Walking across scorching pavement, the humidity higher than a blunted teen, I raced my way across midtown to make Pitch Perfect – my first session for the annual Writer’s Digest Conference. It was hosted by the Midtown Hilton here in New York City and since I live around the corner it was very easy to get there. Only problem was I woke up a bit late. I raced down the stairs with my man purse flailing on my hip, packed with my notebook and a proof-copy of Twin Souls and some skittles. Luckily, I was only a few minutes late and the host of the talk, Chuck Sambuchino, barely noticed me among the hundreds of other writers in the room.
As a writer who has never been to one of these seminar-style events, I found the experience really rewarding. In two articles, I want to explain my impression as well as what I learned, loved and thought could use a little work.
Writer’s Digest puts out eight issues a year and it’s chopped full of pertinent information to help new and practiced writers refine and improve their craft. Here’s their most recent cover:
As you can see, they have authors and other industry insiders give tips, tricks and practical advice to help us improve specific aspects of our writing. The conference was basically a live, lecture-based version of the magazine and I enjoyed it so much I subscribed. I’ve also encouraged two fellow writers to sign up for the next conference, obviously I’ll be back.

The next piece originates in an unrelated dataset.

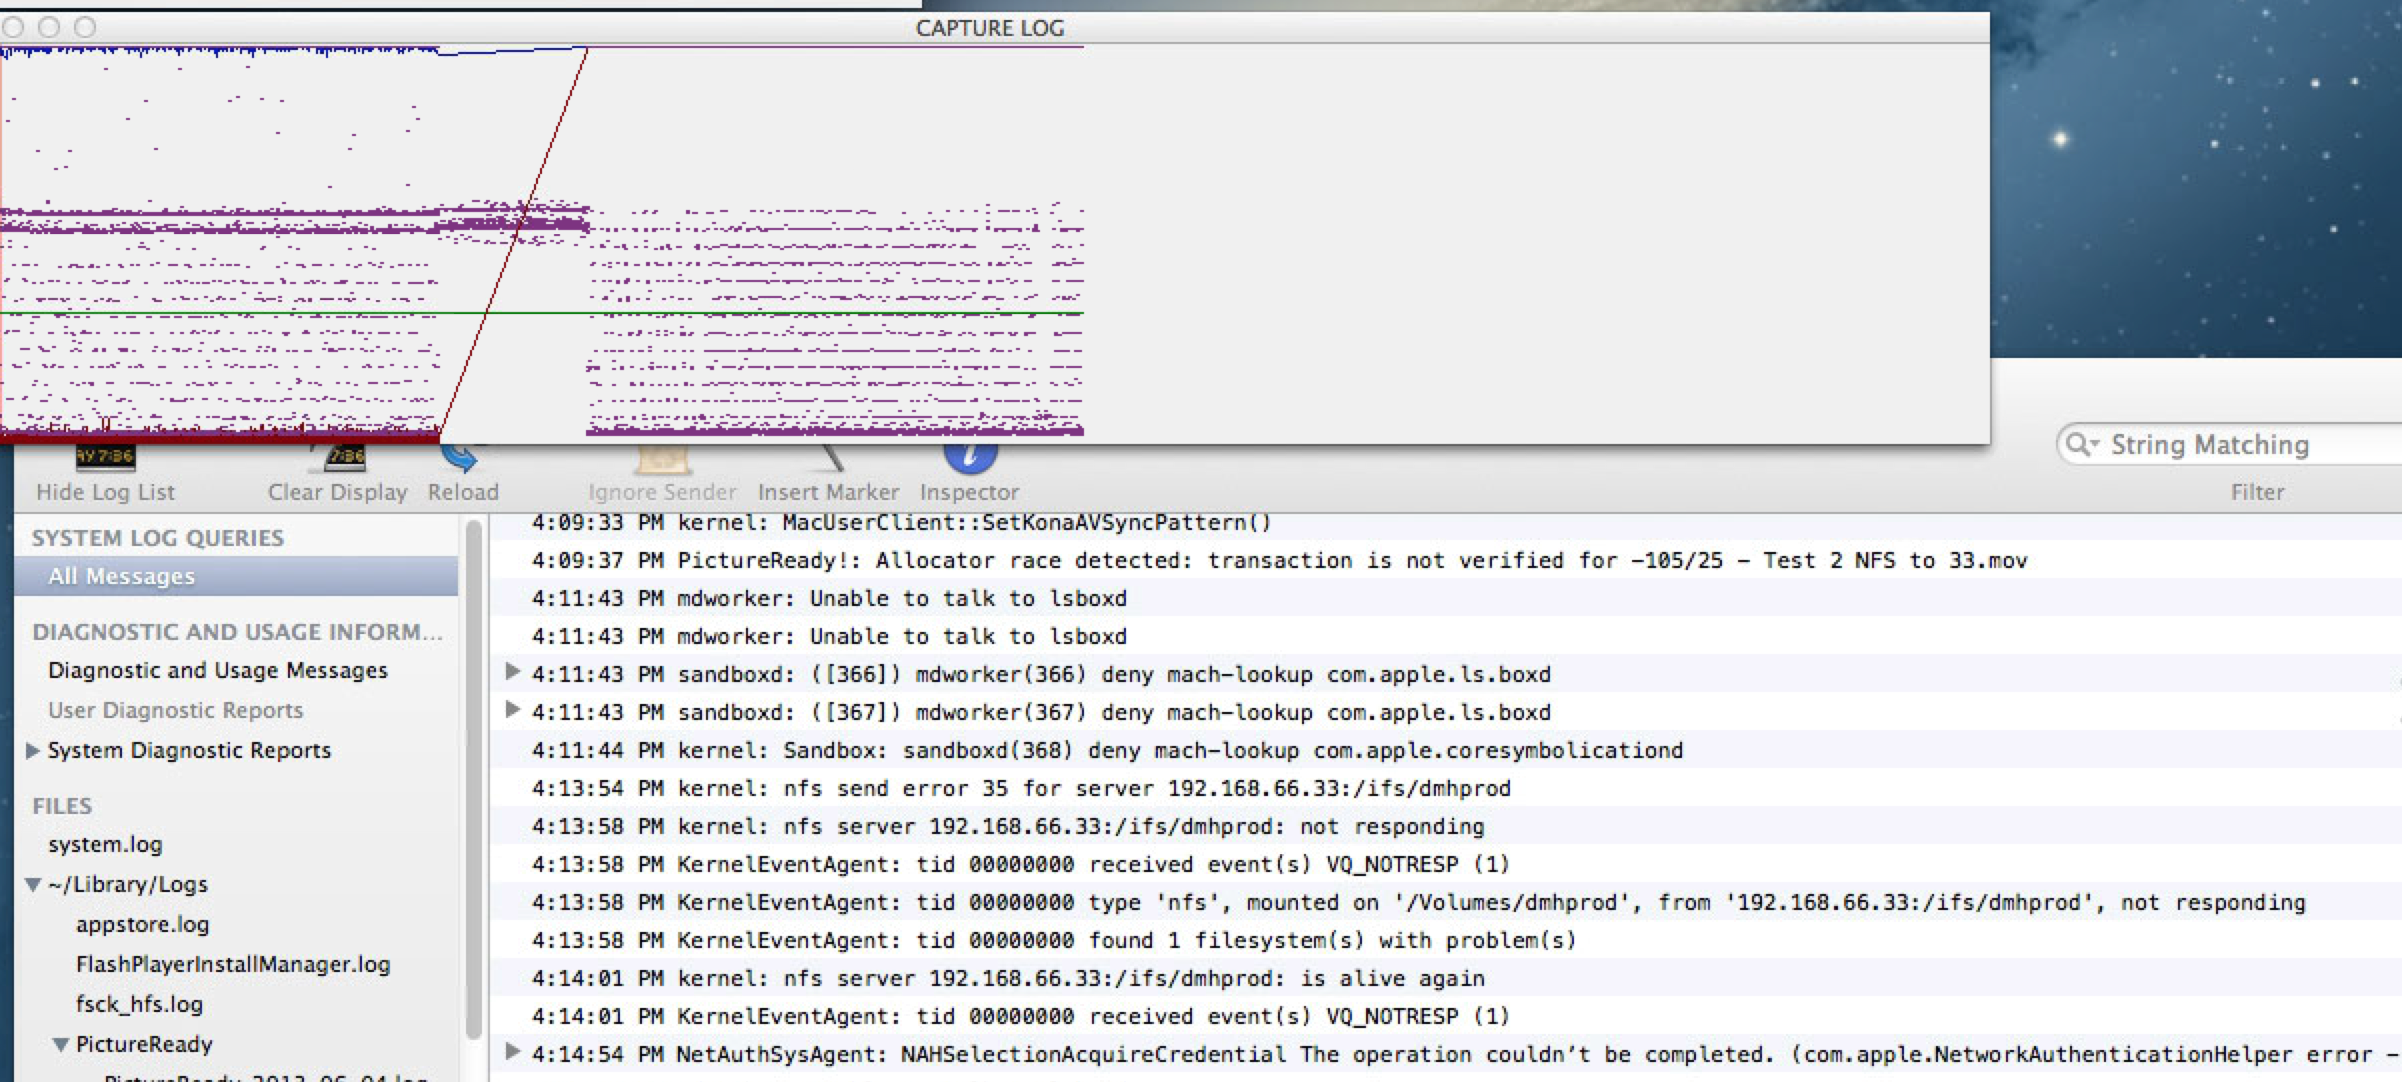
Task: Expand the NetAuthSysAgent log entry
Action: [x=512, y=1051]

They had an exhibition area with a mishmash of organizations and companies writers may find helpful. Createspace, Lulu, Your Book is Your Hook, and National Writers’ Union are a few examples. Each had a table that I browsed in between sessions, snagging pens, pins and Jolly Ranchers while exchanging cheerful tidbits with whomever was on duty.
I also signed up for Pitch Slam, which is basically speed-dating for writers and agents. Chuck primed us in his session on Friday, giving us the low-down on the session itself as well as what was expected of us as attendees. He was funny, apt and answered everyone’s questions with empathy. After that, I went home Friday night and rewrote my pitch until it was, well, perfect. I practiced repeatedly, cut out 20% of it in order to keep it under 90 seconds, and practiced more.
Waiting in line was the worst part. Collectively caffeinated, the line’s limbic resonance was high, making us all that much more nervous. The two girls in front of me were clearly jittery, so I introduced myself and suggested we pitch to each other. I wasn’t sure if I actually wanted practice or just to take my mind off of the ambient anxiety, but either way it worked.
I pitched to nine agents and eight of them wanted to hear more: twenty-five pages, ten pages, first three chapters, the whole manuscript, a hundred pages, the whole manuscript… I was thrilled with the reception Twin Souls had.
The one lady that politely told me she couldn’t sell it pointed me toward Dreamspinner Press, saying my type of story was all they published.
A bit blown away, I enjoyed the rest of the day elated with satisfaction that I gave great pitches and had email addresses and business cards of real agents who wanted more. I’m polishing the text a bit before sending it, obvi. I learned a few more tricks at the other talks which I’ll get into in my next article.
I also met a lot of other authors, friendly compatriots in the war for recognition. Their stories, kind words and companionship at the conference helped make the experience much more social and interactive. We bounced ideas off each other, congratulated and encouraged one another and shared meals and cocktails. It was as easy as saying hello, and just as my novel shows the experience of a group of characters, the conference reminded me that we are not alone. We are all sharing the journey and the struggle, the love for the craft and the perennial self-doubt that comes with being writers.